Page text.
* begin *

It was all Tiger-like in its resiliency, drama, stagecraft and ultimately, magic. 
That was the external story. The internal one was even better. Upon realizing that the mental and physical command he had shown for three rounds was gone, Spieth was suddenly subject to the doubt, anger, inability to focus and even panic that often hits 54-hole leaders–even major championship winners–on Sunday afternoons, with time rushing by too quickly to stop the damage until the round is abruptly over.
Not sure I agree that it was Tiger-like...  If Tiger started the final round with a 3-shot lead, he wouldn't have found himself one behind after thirteen holes.  Unless, you know, Y.E. Yang....   Jordan seems to come with more drama, whether that's some deep psychological need or a result of the inherent looseness of his swing, I can't discern.  But let's not lose sight of the double-bogey on the 71st hole at Chambers Bay that by all rights should have cost him the U.S. Open....

The Tour Confidential scribes were asked what they learned about Jordan this week, and the answers were about what we'd expect:
Michael Bamberger: He's off the charts for heart and brains. He's not in the class of
McIlroy and Dustin Johnson for golf skill. But he's off the charts for heart and brains. 
Jeff Ritter: His resiliency, which was written about in spades during his historic 2015, remains one of his defining traits. No one else could've bounced back from that weird and wild scene on 13 to play the last five holes in five under. He may not dominate like Tiger, but Spieth has the most unbreakable spirit in golf today, just as Tiger did in his prime.
For certain golf skills, Mike.  You'd of course take his putter and short game over either of their's, though perhaps not inside five feet.

Now to the last query of the confab:
We'll close with a number: How many majors will Spieth win in his career:
Ritter: The Open sets up perfectly for his iron-putter-grit combo, so I will bullishly give him three more of those. I think he'll vanquish his demons in Amen Corner at another Masters, and also bag a second U.S. Open. Somewhere along the way, he'll finish the Grand Slam. That's nine and a heck of a career.

Zak: It’s easy to see Spieth atop the game for the next 20 years. That’s how elite he is at getting his ball in the damn hole. I think he grabs two majors every five years—on average—and one after he's turned 45, so with three already in the bag, I'm ready to crown him a 12-major man when it's all said and done. And then there's the Champions Tour ;)

* end *

Stored data.
* begin *

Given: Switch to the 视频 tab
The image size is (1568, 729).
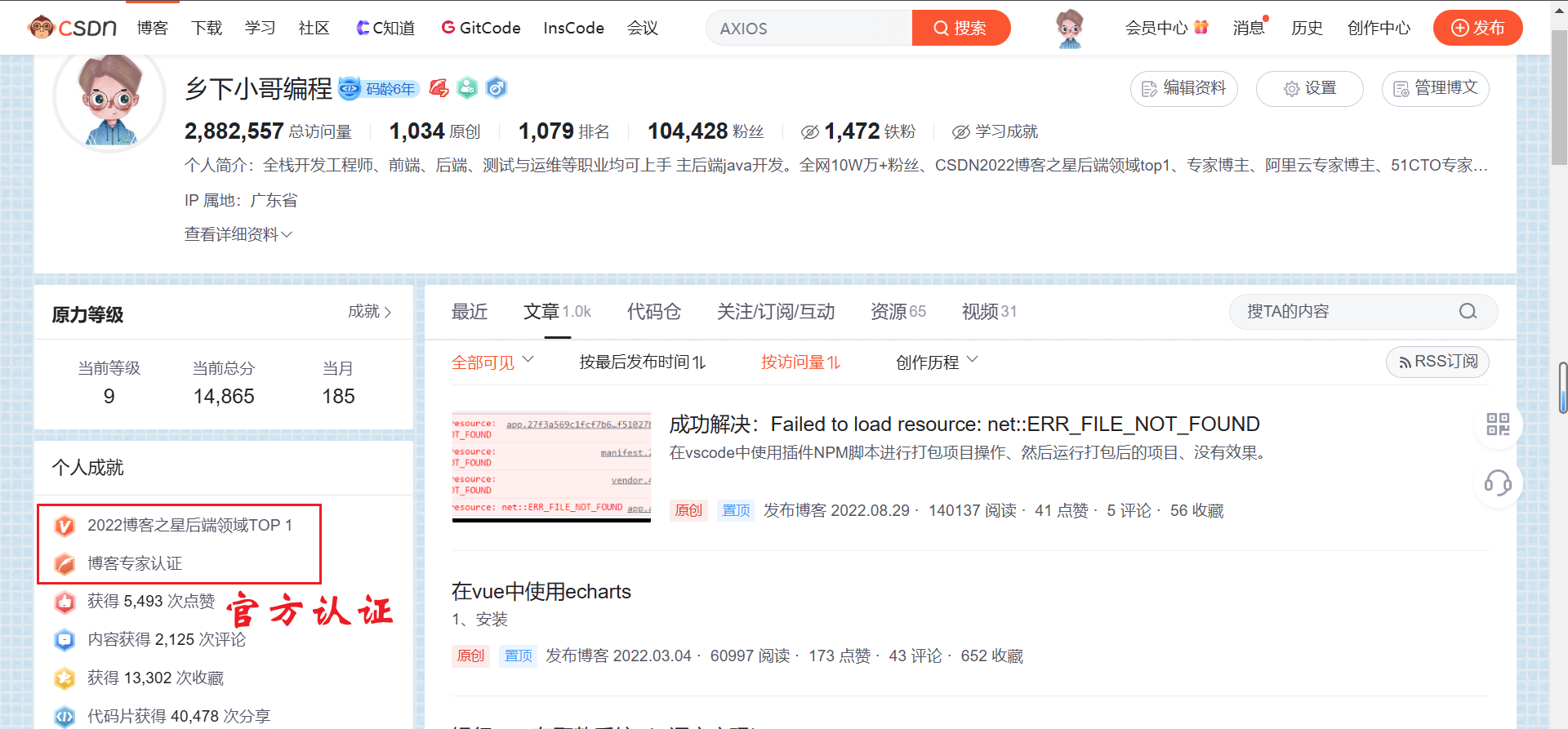Looking at the screenshot, I should 988,312.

* end *

What you need to do.
A: According to the golf commentary on Spieth, how many majors does Zak predict Spieth will win over his career?
B: Pick up the golf commentary on Spieth after its final sentence and keep going.

Answers per task.
A: Twelve.

B:
I guess Jordan hasn't been the only one drinking from the Claret Jug.

It's also easy to see him burning out, or dying as the victim of caddie-player violence.  There's not a jury in the world that would convict Greller....  "Go Get That!"

All kidding aside, there's the obvious nobody knows nothing, but also Jordan's game seems built on the skill set that diminishes earliest.  Add to that the high drama quotient, and I don't think Jordan projects to have the longest career at the top of the game.  But where are those majors being held in 2039?

The Drop - No less an authority than Jack Nicklaus posted extensive comments about Jordan's thirteenth hole on Sunday:
Jordan semi had the wheels coming off on 13 with that tee shot. And while it did take him a long time between the tee shot and the next shot, Jordan figured out what to do. I
don’t know if I would have figured out to go over to the driving range for that shot. That was an unbelievable decision and unbelievable 5. That putt was so huge. Much like Sergio Garcia’s par save at the 13th hole at Augusta National in the final round of the Masters, I believe Jordan’s bogey at the 13th hole today was the key to his round. He made that putt and all of a sudden he turned it on. It was as if he said, "Hey, I’ve let this thing get away from me. I’ve got to get back to work." Then he went boom, boom, boom…. To follow up that bogey on 13 with great golf shots and great putts, and play the final five holes in five under par, I was just very happy for him and very impressed to watch all that guts, determination and skill.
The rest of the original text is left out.